Exercise brief: What are the lines from the one containing "Click the 'Create your own plugin' label" through the last line of the records below? Return them exactly, leaving out pictures.
(Beginning of Material provided)
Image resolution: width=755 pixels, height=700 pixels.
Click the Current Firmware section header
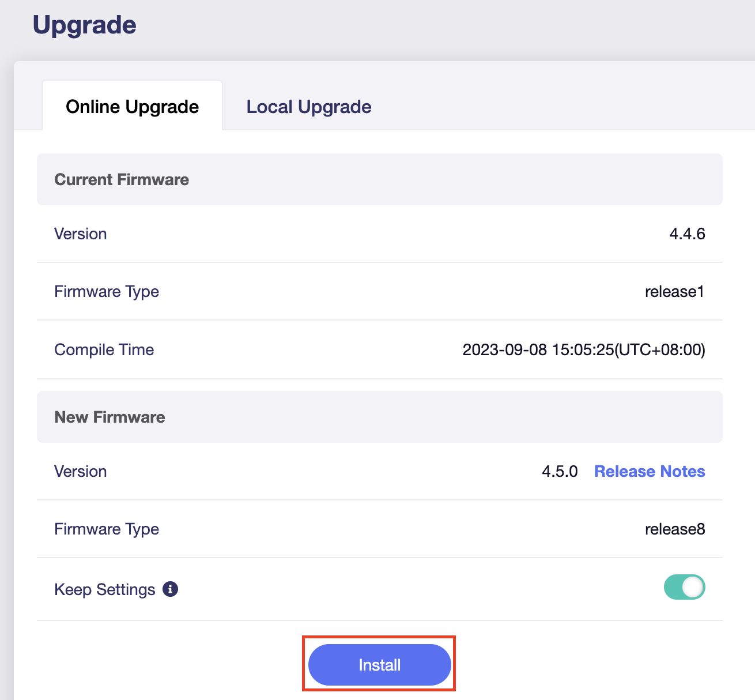121,179
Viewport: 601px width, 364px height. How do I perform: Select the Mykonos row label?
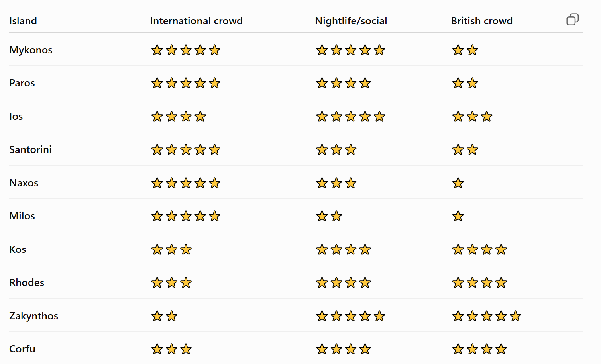31,50
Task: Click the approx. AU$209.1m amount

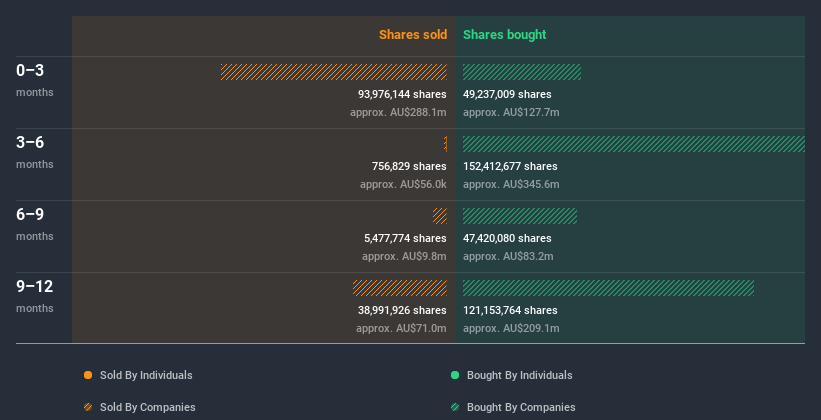Action: coord(511,328)
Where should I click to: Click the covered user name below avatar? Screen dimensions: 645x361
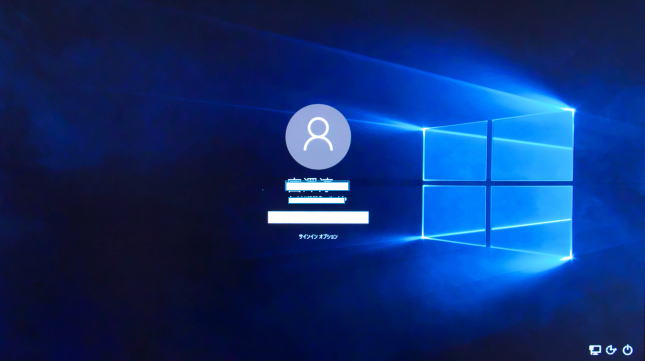[x=317, y=186]
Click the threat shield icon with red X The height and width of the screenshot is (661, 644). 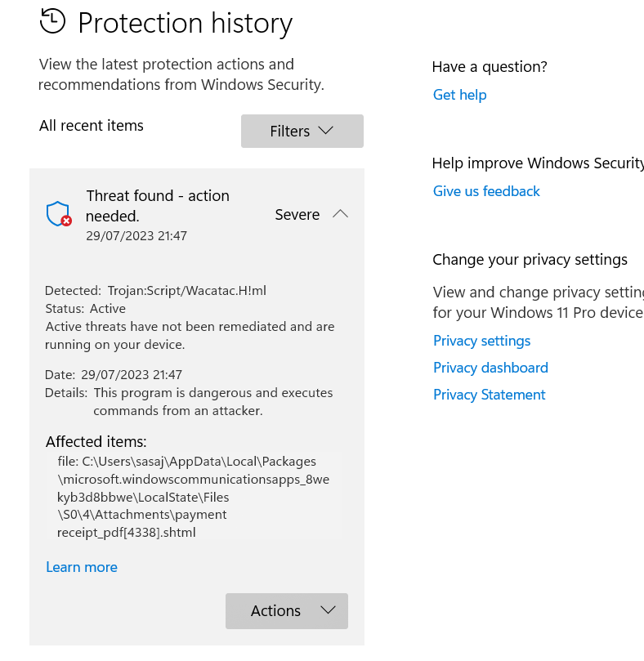[59, 214]
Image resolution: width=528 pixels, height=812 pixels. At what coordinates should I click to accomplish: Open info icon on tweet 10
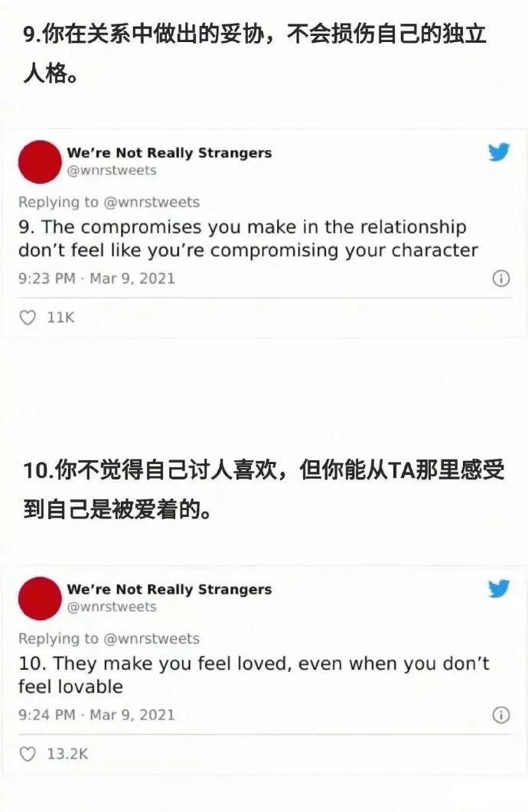click(x=500, y=715)
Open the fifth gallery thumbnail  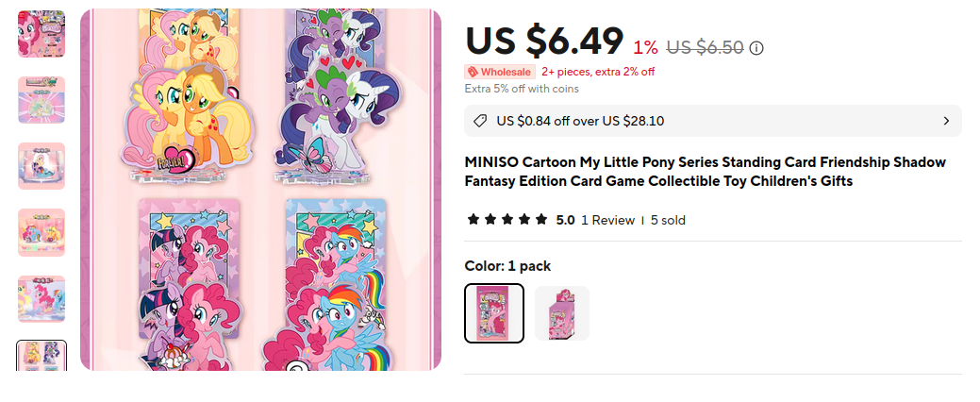point(42,298)
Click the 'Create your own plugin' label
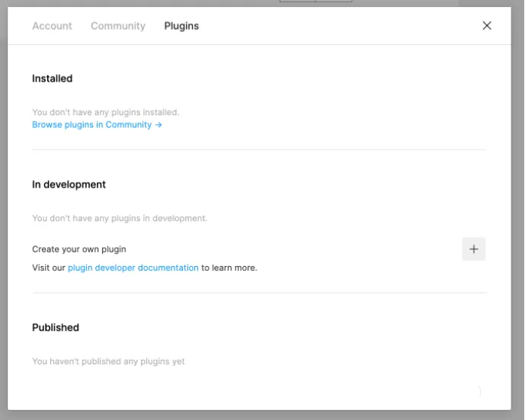525x420 pixels. pyautogui.click(x=79, y=249)
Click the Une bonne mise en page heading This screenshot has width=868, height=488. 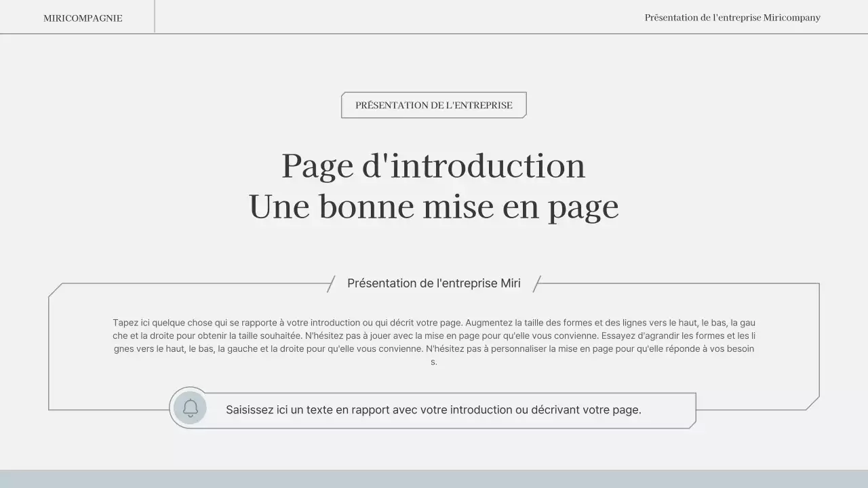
(End of Material provided)
Solution:
Click the 'Create your own plugin' label
525x420 pixels. pyautogui.click(x=79, y=249)
Click the Une bonne mise en page heading This screenshot has width=868, height=488. 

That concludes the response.